Sehingga, Puji menegaskan pihaknya pun tidak mengakui adanya keberadaan kelompok tersebut.
"Kompok tersebut tidak pernah melaporkan keberadaannya dan tidak terdaftar serta memiliki izin. Sehingga Pemerintah Daerah tidak mengakui keberadaan ormas tersebut," kata Puji, Kamis.
Meski tidak terdaftar, kata Puji, pihaknya bersama TNI/Polri dan pihak terkait lainnya pernah berkoordinasi dan melakukan sosialisasi ke kelompok tersebut.
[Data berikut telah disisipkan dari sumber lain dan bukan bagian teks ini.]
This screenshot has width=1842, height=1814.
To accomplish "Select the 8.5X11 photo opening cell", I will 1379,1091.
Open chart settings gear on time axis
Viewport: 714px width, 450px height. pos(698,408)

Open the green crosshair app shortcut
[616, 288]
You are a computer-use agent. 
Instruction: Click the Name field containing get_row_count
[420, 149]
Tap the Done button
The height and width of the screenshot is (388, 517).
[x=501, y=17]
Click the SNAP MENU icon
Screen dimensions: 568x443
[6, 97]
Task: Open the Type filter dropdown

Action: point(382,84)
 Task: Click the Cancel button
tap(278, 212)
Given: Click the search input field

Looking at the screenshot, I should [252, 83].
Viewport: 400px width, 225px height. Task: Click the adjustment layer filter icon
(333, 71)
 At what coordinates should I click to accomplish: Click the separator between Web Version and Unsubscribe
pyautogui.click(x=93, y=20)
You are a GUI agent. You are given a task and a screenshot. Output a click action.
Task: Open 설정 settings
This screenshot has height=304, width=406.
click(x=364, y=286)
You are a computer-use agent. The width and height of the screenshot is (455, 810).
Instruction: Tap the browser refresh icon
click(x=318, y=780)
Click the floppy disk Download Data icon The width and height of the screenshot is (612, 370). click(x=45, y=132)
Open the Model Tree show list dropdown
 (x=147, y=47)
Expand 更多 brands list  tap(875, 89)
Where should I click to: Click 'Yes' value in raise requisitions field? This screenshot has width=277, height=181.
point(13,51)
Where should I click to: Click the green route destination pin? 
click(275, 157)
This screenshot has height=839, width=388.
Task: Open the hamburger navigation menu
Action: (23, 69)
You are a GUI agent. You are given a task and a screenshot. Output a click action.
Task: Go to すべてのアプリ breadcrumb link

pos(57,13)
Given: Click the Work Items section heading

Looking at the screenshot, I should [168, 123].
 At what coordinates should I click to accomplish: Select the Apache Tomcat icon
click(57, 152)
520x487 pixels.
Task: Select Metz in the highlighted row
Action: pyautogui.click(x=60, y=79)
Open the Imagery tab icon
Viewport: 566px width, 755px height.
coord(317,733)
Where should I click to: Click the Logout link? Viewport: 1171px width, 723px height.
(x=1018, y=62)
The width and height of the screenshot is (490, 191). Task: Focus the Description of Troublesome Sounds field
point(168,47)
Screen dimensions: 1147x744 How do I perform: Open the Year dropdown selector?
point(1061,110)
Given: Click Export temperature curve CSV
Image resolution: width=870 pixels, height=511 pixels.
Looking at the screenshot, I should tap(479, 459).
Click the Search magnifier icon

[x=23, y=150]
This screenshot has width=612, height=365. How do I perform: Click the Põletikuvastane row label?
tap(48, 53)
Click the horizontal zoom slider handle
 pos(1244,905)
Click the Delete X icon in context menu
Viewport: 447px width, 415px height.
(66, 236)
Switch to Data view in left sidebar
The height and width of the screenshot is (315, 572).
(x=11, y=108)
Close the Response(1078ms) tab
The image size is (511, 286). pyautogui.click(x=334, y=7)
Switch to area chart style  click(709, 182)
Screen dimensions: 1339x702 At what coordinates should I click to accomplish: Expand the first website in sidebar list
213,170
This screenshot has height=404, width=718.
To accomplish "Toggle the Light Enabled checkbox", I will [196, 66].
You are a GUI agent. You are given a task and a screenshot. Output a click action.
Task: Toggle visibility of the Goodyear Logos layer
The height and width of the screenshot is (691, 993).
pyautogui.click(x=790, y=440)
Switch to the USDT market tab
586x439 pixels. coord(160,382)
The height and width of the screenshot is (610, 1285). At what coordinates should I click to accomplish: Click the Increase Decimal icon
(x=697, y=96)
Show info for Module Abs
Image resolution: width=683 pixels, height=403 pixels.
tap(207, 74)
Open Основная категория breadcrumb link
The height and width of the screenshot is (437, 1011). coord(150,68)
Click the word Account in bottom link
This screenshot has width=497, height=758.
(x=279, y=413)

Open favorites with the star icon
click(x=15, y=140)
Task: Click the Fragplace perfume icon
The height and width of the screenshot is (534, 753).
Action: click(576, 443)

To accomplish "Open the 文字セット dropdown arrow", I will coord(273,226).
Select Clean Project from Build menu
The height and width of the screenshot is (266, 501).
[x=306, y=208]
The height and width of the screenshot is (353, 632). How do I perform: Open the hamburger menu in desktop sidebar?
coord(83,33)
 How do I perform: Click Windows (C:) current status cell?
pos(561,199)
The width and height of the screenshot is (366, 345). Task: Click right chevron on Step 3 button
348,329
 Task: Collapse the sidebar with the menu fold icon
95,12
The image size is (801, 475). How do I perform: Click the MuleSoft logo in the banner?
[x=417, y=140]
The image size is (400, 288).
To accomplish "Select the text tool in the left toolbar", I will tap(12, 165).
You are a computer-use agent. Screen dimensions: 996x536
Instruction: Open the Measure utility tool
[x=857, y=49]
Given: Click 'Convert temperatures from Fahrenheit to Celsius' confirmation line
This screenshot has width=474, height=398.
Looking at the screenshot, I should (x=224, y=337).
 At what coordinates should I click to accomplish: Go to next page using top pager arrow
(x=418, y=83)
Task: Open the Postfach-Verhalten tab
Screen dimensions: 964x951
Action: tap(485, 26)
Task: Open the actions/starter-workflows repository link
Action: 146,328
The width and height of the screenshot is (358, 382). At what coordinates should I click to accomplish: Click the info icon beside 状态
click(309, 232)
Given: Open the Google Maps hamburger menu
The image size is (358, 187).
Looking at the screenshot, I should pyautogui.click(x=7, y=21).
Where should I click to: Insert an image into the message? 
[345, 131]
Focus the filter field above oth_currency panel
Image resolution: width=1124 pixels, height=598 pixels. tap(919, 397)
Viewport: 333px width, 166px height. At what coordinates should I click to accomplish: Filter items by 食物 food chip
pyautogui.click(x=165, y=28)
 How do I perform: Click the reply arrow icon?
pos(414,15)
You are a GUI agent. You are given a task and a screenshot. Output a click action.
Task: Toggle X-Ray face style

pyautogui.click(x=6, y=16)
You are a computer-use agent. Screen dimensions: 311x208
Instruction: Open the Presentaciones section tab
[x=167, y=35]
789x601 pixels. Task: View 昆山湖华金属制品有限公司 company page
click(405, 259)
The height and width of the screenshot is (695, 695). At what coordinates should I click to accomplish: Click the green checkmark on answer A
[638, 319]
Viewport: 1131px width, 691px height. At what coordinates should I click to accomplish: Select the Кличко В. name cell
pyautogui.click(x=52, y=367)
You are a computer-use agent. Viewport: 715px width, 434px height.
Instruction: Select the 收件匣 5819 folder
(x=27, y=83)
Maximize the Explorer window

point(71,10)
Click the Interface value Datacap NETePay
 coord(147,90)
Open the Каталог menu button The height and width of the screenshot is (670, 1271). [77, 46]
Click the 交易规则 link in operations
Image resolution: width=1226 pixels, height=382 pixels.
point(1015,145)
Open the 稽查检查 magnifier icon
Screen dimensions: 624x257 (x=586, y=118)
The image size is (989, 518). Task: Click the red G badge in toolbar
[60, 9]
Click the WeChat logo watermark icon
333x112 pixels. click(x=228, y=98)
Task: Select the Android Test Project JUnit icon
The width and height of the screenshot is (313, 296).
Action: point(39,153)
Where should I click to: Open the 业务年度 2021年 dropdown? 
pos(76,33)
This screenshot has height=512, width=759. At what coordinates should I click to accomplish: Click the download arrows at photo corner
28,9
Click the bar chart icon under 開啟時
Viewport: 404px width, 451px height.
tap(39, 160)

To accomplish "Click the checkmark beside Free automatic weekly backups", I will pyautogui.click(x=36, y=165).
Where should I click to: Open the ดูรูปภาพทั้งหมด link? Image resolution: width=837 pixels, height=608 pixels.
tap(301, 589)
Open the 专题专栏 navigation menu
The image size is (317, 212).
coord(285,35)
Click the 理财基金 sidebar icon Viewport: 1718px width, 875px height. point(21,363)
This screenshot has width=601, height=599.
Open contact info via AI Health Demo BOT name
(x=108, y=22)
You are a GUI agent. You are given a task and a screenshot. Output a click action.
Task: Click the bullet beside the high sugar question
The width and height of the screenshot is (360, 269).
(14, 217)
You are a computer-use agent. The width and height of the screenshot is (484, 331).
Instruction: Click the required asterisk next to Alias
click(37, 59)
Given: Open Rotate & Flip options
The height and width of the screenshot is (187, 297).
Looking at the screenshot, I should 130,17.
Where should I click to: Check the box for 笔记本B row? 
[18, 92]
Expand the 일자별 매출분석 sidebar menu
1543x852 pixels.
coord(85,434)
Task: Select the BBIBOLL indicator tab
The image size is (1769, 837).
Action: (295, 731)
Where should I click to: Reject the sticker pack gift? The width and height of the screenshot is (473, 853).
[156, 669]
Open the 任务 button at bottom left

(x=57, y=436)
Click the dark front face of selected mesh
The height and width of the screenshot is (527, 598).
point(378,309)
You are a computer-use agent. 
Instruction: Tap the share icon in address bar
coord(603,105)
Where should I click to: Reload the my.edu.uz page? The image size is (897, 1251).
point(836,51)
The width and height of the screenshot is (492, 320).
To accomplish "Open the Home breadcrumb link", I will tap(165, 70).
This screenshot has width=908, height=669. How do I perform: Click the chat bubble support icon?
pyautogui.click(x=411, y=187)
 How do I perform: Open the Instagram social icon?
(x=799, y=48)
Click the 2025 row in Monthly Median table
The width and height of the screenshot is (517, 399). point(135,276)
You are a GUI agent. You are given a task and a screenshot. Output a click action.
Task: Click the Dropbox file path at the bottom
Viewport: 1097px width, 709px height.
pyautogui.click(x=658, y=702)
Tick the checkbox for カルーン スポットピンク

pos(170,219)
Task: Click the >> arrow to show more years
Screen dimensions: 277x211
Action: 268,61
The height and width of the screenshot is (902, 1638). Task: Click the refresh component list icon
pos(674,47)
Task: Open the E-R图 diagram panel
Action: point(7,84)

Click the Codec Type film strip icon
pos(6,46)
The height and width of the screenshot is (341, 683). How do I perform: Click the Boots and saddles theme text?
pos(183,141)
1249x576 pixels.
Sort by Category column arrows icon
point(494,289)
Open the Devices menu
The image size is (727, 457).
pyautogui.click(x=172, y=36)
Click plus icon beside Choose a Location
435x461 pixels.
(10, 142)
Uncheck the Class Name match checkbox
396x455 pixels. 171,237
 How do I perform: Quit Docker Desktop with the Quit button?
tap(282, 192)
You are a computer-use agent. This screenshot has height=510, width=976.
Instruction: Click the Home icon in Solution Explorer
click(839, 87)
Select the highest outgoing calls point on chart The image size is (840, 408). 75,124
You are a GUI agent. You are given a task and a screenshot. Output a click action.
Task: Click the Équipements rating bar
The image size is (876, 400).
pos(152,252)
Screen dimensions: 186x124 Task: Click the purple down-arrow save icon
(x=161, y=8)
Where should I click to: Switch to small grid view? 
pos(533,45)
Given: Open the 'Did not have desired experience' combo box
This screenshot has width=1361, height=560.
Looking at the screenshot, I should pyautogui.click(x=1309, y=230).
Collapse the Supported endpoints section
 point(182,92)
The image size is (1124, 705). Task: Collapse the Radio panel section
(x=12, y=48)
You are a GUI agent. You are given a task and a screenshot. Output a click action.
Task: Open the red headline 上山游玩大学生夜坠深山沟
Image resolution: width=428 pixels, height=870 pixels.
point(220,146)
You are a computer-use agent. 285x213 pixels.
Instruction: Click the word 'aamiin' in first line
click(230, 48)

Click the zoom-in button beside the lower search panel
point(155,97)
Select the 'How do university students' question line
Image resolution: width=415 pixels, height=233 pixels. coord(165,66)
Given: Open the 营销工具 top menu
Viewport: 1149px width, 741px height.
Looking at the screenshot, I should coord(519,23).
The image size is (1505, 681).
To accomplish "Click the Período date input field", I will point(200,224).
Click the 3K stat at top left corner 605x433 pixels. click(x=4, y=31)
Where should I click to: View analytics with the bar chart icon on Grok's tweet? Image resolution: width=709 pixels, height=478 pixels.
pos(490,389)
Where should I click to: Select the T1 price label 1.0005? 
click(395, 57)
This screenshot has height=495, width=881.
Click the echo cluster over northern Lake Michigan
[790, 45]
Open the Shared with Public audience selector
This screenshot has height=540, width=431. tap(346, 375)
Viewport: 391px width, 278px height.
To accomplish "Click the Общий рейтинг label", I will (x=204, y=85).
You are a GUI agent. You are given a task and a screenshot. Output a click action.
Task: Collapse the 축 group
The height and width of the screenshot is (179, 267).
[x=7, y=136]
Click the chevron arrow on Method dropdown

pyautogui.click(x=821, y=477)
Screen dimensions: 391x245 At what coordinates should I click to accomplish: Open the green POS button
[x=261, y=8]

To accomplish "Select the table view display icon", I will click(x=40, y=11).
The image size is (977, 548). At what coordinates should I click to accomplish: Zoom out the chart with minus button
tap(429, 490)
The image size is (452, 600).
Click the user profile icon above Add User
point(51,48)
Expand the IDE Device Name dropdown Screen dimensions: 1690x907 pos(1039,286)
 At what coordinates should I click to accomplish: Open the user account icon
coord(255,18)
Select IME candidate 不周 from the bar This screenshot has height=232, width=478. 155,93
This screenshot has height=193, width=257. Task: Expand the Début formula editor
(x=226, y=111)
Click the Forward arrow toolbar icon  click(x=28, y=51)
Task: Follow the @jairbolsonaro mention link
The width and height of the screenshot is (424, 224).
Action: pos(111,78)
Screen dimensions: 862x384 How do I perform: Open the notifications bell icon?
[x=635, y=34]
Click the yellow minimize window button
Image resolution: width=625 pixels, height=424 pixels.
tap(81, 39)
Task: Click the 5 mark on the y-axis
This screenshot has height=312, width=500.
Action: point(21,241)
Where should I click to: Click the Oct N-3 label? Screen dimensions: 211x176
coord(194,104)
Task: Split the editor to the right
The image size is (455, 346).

Kepala Desa Karang Sari, Romsi mengatakan, upaya pemasangan bendera Republik Indonesia pernah dilakukan pihaknya bersama kepolisian saat perayaan peringatan HUT Kemerdekaan namun kelompok Khilafatul Muslimin yang berada di Kampung Khilafah tersebut menolak.
Romsi mengatakan, kelompok tersebut juga tidak mau mengurus atau membuat dokumen kependudukan seperti Kartu Tanda Penduduk (KTP) apabila tidak ada keperluan.
"Identitas kependudukan itu mereka mau mengurus ketika membutuhkan. Contohnya waktu itu mau pembuatan surat tanah karena tanah mereka terkena pembebasan lahan tol namun ada persyaratan yang harus dipenuhi," katanya.
Romsi mengungkapkan meski tidak mau mengibarkan bendera Merah Putih dan membuat KTP, tidak ada pergerakan atau kegiatan yang mencurigakan serta merugikan masyarakat dilakukan oleh kelompok tersebut.
Hal tak jauh berbeda diungkapkan Kepala Desa Margodadi Noven Fahri.
Ia menjelaskan, Pondok Pesantren Ukhuwwah Islamiyyah (PPUI) Khilafatul Muslimin yang berada di Desa Margodadi tidak pernah mengibarkan bendera Merah Putih.
"Betul mereka tidak pernah pasang bendera dan sekitar kami itu tidak ada yang sekolah di situ," katanya.